Any age reinterprets Alice through the lens of its own experience. In the 1960s it was the acid drug culture. Surely Lewis Carroll was on one big drug trip. Think Aldous Huxley, Wilkie Collins, Sherlock Holmes, Carlos Castaneda.
White Rabbit by Jefferson Airplane was played, a classic sixties rock number which sends shivers down my spine, the lyrics illustrated with Alice drawings that reinforced the not very subliminal drug message. It was a brilliant montage and I have asked that it be put on YouTube.
And no, those who have researched the background of the Rev Charles Dodgson, can find no evidence of a secret Lewis Carroll drug culture.
Edward Wakeling with a replica of the first Charles Dodgson journal
The Rev Charles Dodgson kept a journal. In it he recorded his every day thoughts. On his death he was up to Journal 13. They were numbered sequentially. Four are missing, pages are missing from the existing journals! Who was the villain, what were they trying to hide. This was the subject of the last speaker, and such was the interest and his enthusiastic presentation, he held everyone (including myself) spellbound.
On his death, the Charles Dodgson estate was administered by his two brothers, one of who was out of the country. A nephew of Charles Dodgson wished to write an account of the life of his uncle and he worked from all thirteen journals, therefore we know they existed then. On the death of the brother of Charles Dodgson, the management of the Charles Dodgson estate passed to the son of the brother, ie the nephew of Charles Dodgson. The nephew got so sick and tired of handling inquiries on Lewis Carroll that he decided, helped by his sister (niece of Charles Dodgson), to publish an edited version of the journals. Typescripts were drawn up.
The journals were known to have existed on the death of Lewis Carroll. Were known to have existed in 1914 as his brother quoted from all thirteen. They were known to have existed in 1930 and 1932 as they were seen by a journalist who visited the nephew, were cited in correspondence.
Who therefore destroyed four journals, who ripped or cut out ten pages from the nine remaining journals? The nephew is known to have been sensitive to personal and intimate information in the journals, and as the journals went missing whilst in his custody, the finger of suspicion points at him. It has previously pointed at his sister, but as it was she who took her role as archivist seriously, expressed concern at censorship and worked diligently to get the journals published, it seems unlikely that she was the culprit.
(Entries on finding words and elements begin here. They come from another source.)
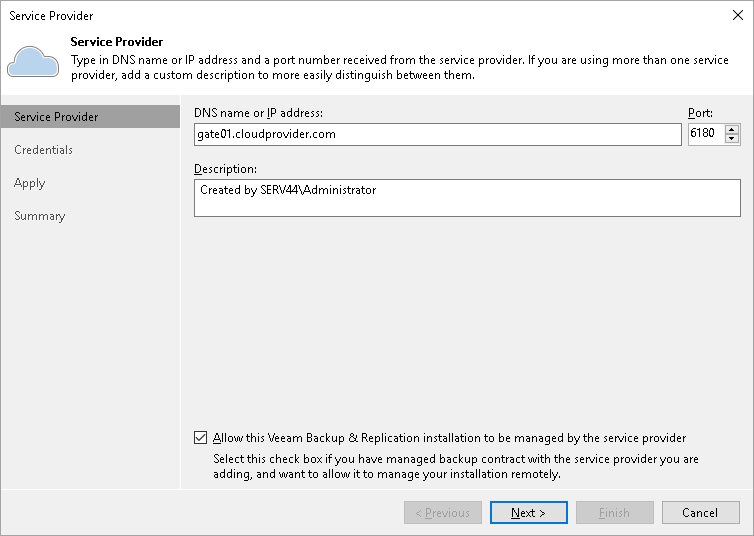754x536 pixels.
Task: Uncheck the managed by service provider checkbox
Action: [201, 438]
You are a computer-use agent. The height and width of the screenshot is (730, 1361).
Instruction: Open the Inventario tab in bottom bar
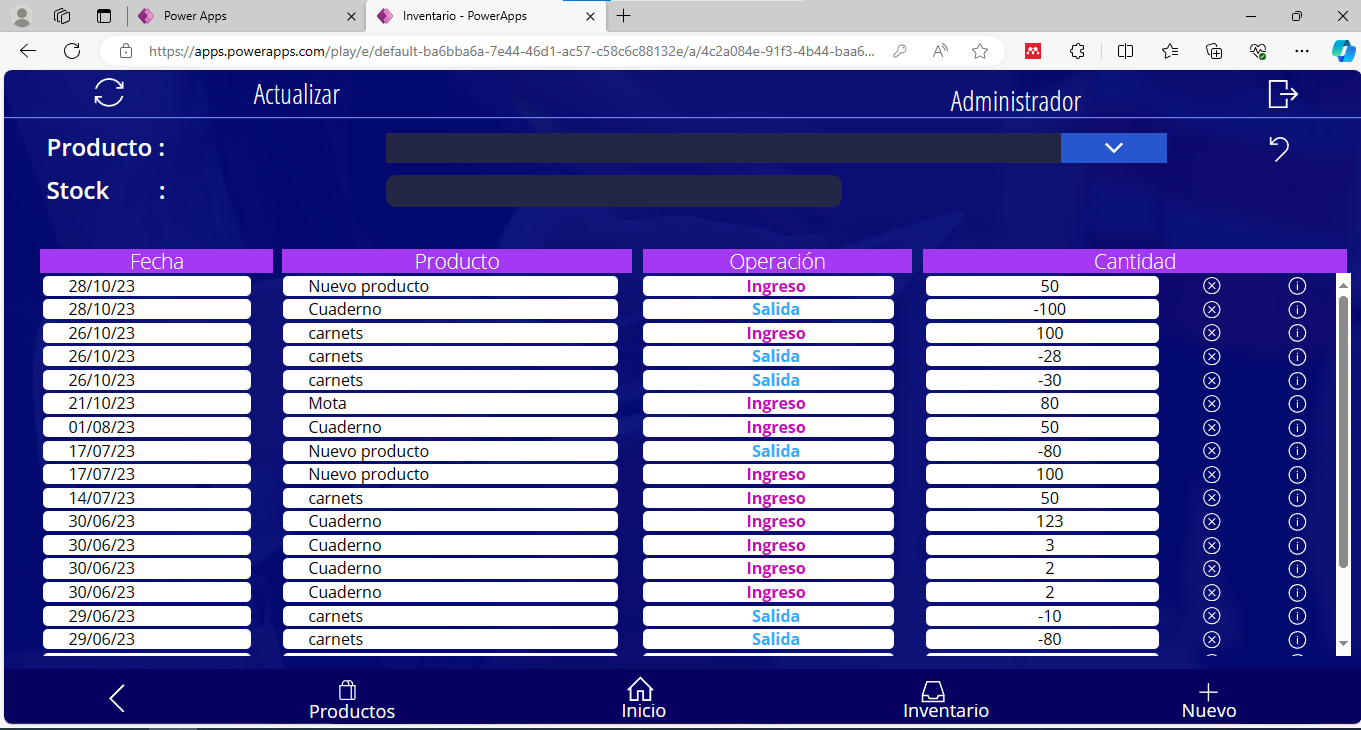click(945, 700)
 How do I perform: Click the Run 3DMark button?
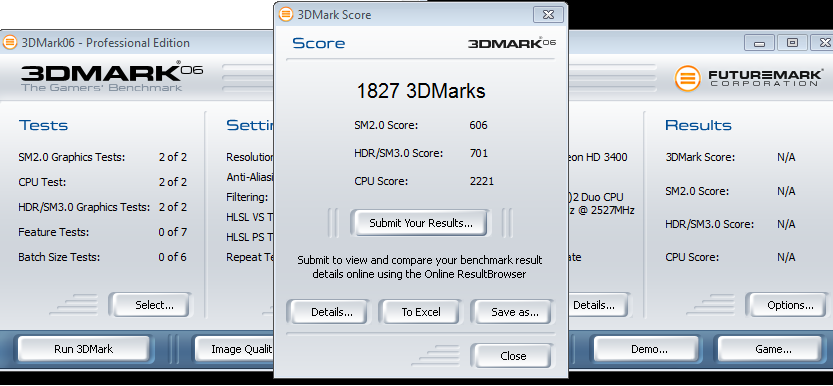coord(83,349)
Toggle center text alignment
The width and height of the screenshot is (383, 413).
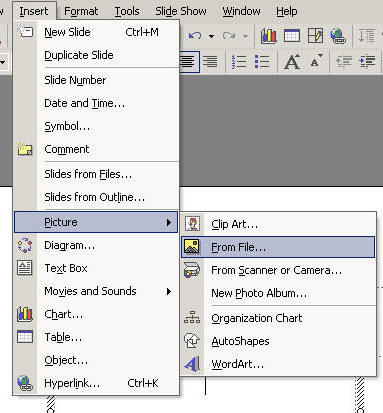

I was kindly given copies of the Lewis Carroll Review and Bandersnatch (the newsletter of the Lewis Carroll Society). What can you fill up a journal and newsletter with many years after the death of a writer? Very little and I could feel the bottom of the barrel being scraped. Interesting tidbits, Michael Corner has written medieval-style Alice songs, maybe interesting to hear but no contact details (other than for the score so maybe never recorded or performed), Jasmine Becker-Griffith has apparently interesting Alice pictures on the net (I have yet to check), Oxford Storypods (I assume a play on ipod) has produced an apparently worth-listening-to audio book Alice in Wonderland & Nonsense Verse and Prose (but it is mp3 on CD, cuts down number of CDs but tough if your CD player cannot play it), a rather savage and badly written review of The Mystery of Lewis Carroll (by one of the day’s speakers).
The meeting was a special Lewis Carroll Society event and I was possibly the only non-member present. Apart from being kindly given the aforementioned journal and newsletter, I was invited to St Mary’s Church in Guildford, where the Rev Charles Dodgson occasionally preached. Something new I had only learnt in the last few days. It was a necessary requirement to be ordained to be a fellow of the Oxford College where the Rev Charles Dodgson taught. At St Mary’s there was to be a talk followed by the morning Sunday service.